Problem -
Substitute "Manager" for "Superintendent" in the data, beginning at the line that contains "FR (1126, 33)" and continuing through the end, with everything else left unchanged. Omit the pictures from your answer.

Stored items
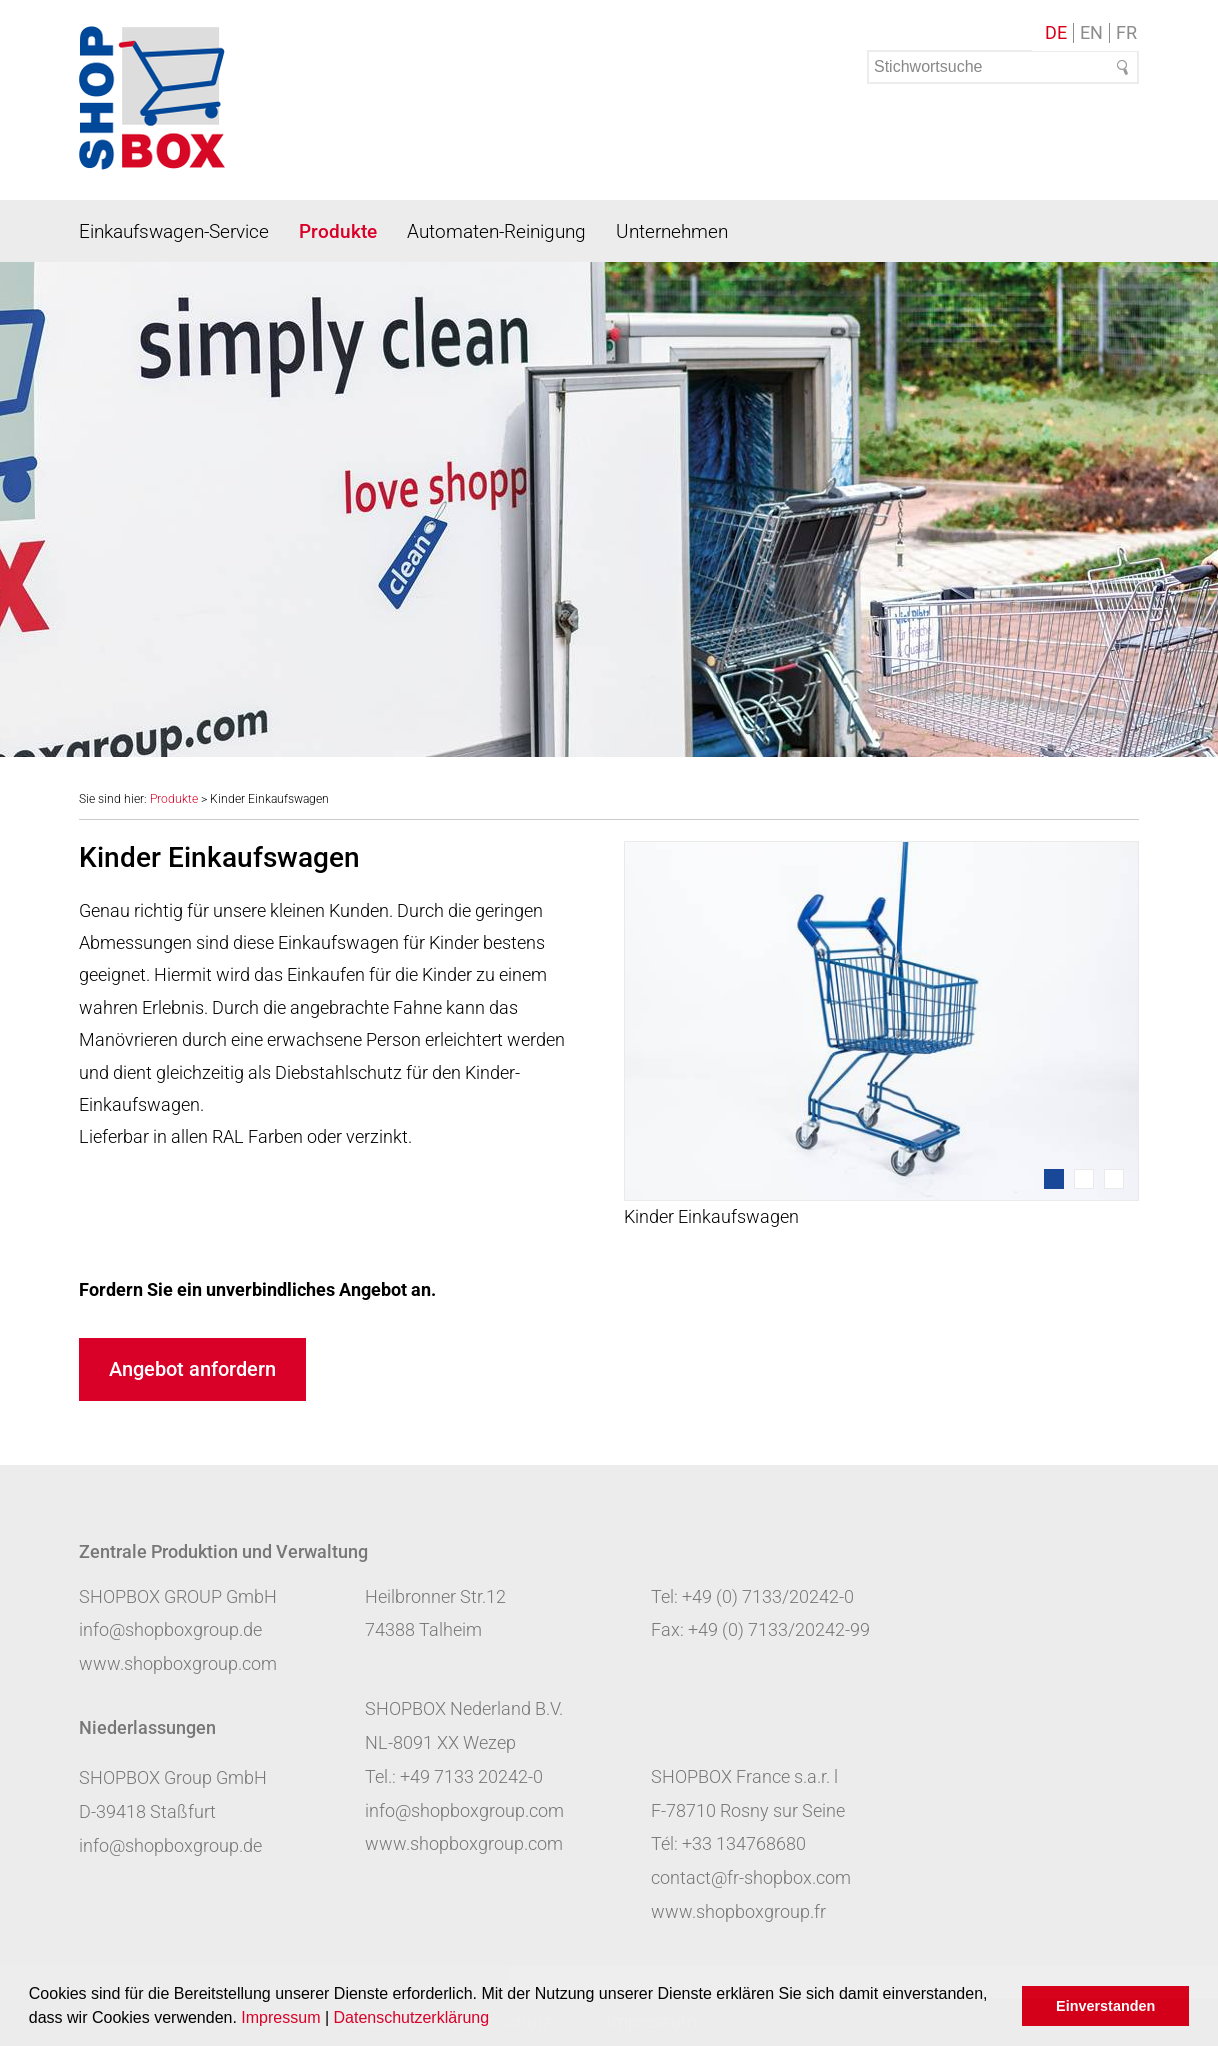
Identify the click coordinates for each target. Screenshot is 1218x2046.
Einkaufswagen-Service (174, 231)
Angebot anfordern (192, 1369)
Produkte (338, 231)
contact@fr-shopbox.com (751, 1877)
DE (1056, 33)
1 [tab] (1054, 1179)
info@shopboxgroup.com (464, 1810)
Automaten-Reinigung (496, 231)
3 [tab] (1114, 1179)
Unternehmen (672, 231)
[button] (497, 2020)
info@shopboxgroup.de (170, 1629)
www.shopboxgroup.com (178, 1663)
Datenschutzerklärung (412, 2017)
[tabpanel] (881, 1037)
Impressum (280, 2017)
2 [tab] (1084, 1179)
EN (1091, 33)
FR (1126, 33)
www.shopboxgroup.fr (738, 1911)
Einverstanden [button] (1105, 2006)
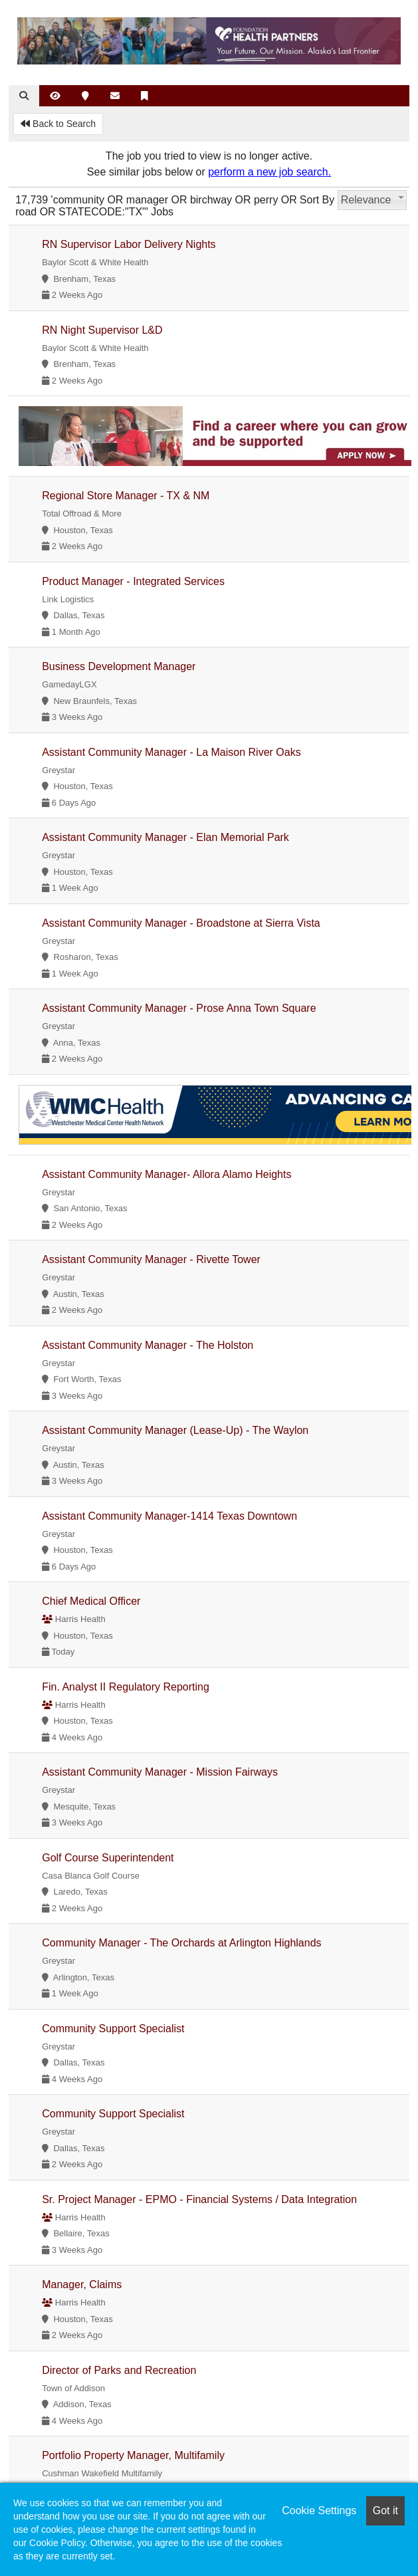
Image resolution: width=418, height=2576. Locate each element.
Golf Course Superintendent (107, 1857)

Written solution -
FR (1126, 33)
www.shopboxgroup.fr (738, 1911)
Einverstanden [button] (1105, 2006)
Image resolution: width=418, height=2576. Locate each element.
Golf Course Manager (107, 1857)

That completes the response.